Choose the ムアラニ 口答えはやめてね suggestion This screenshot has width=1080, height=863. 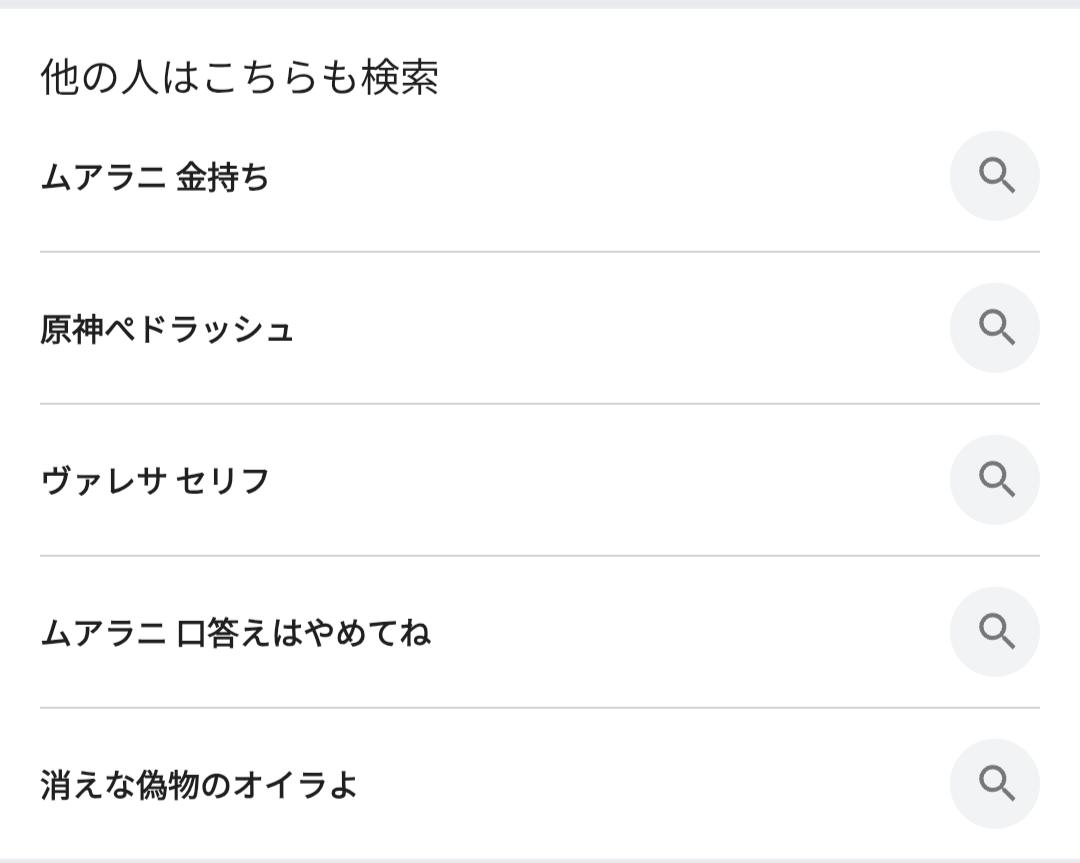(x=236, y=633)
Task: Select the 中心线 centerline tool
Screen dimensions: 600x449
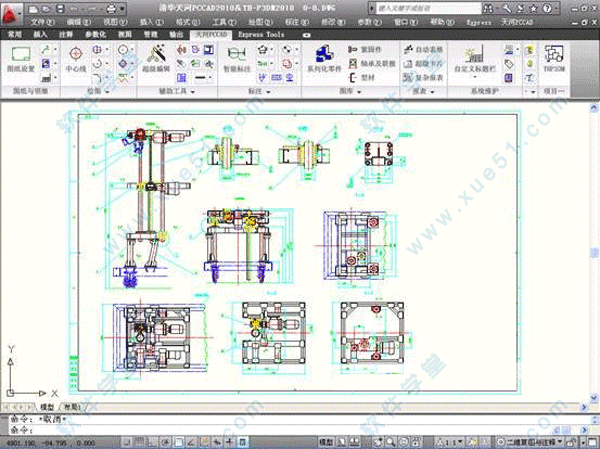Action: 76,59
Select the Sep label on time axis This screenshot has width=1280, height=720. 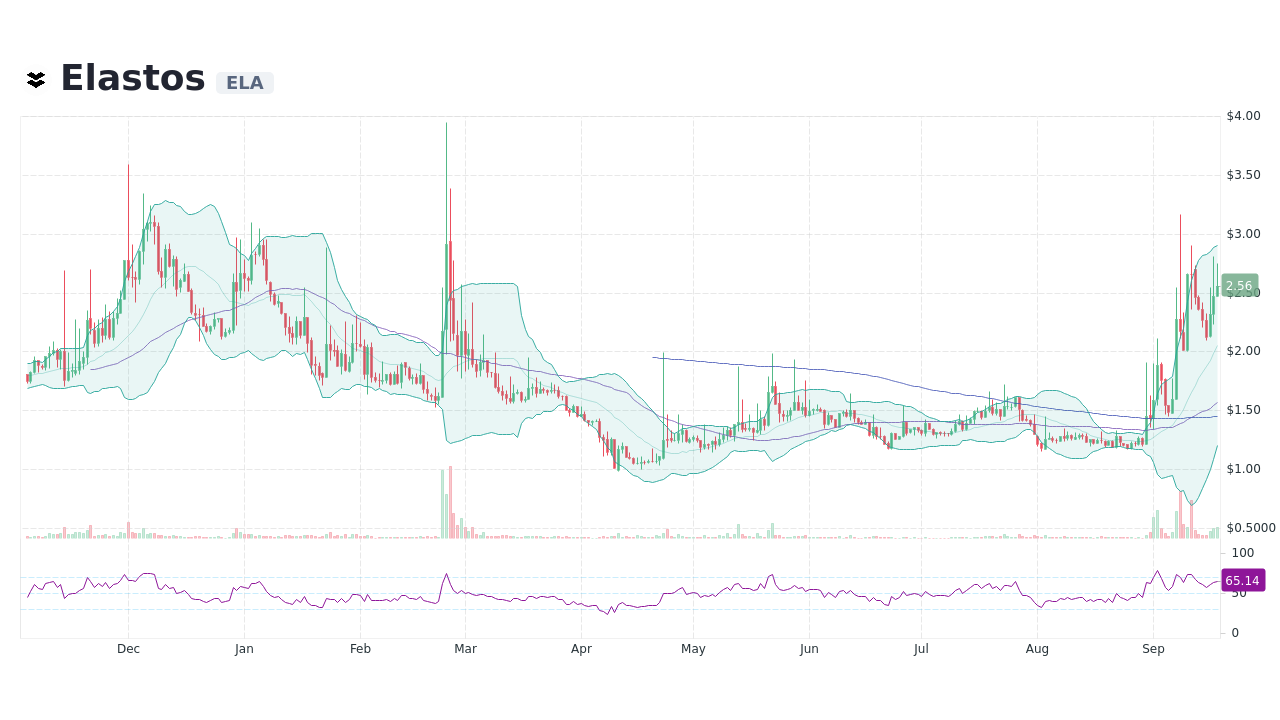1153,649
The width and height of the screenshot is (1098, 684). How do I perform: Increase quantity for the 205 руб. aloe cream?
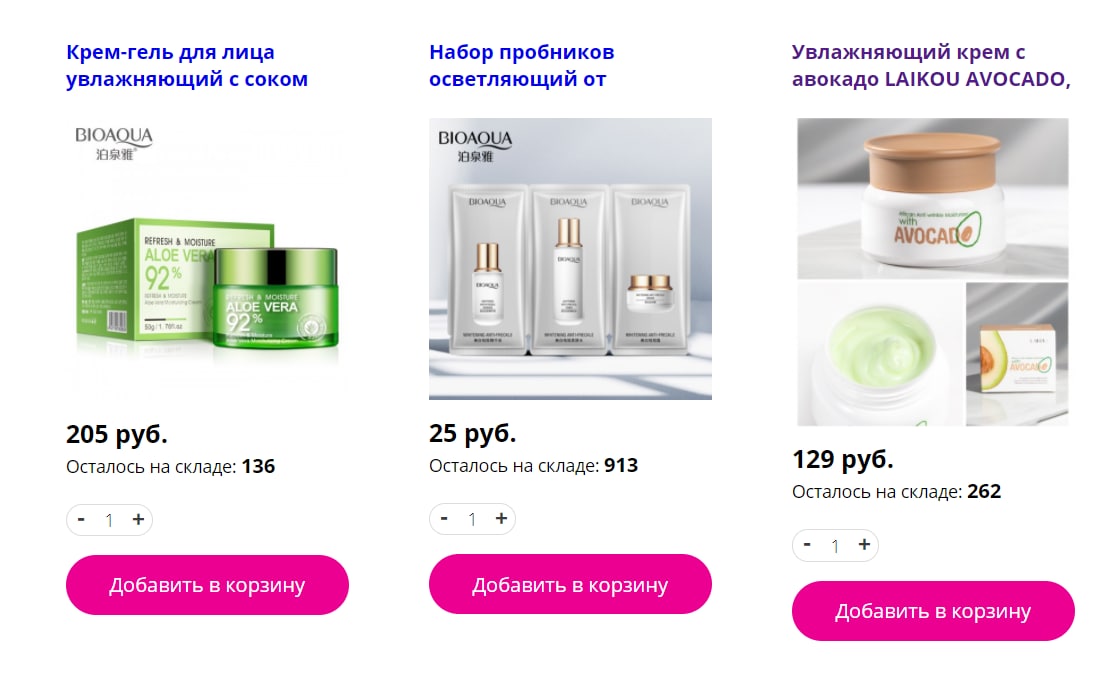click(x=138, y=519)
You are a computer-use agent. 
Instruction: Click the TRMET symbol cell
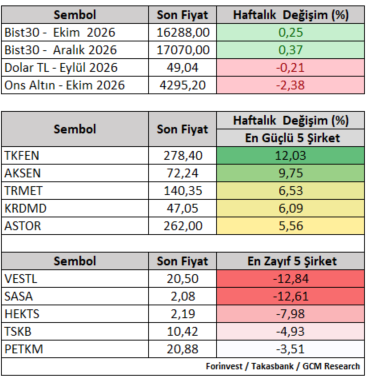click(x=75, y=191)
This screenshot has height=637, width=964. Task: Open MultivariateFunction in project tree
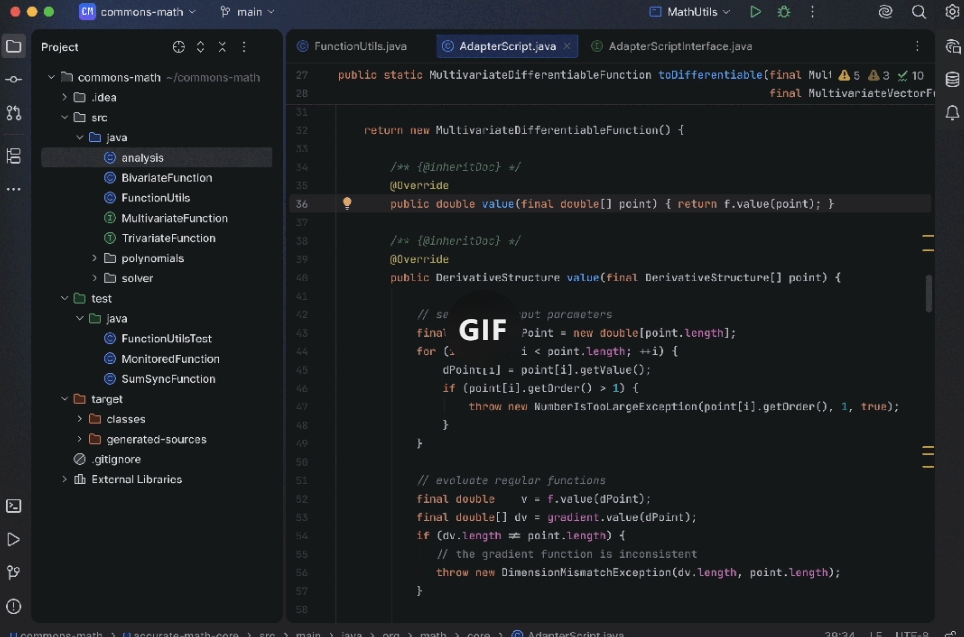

[What you have to do]
Your copy should consist only of the lines from the line holding "You are a computer-use agent." through the final line of the listing above, both included, with all pictures omitted.

[Output for this exercise]
You are a computer-use agent. 
Instruction: Click the TRMET symbol cell
click(x=75, y=191)
This screenshot has height=637, width=964. Task: Open MultivariateFunction in project tree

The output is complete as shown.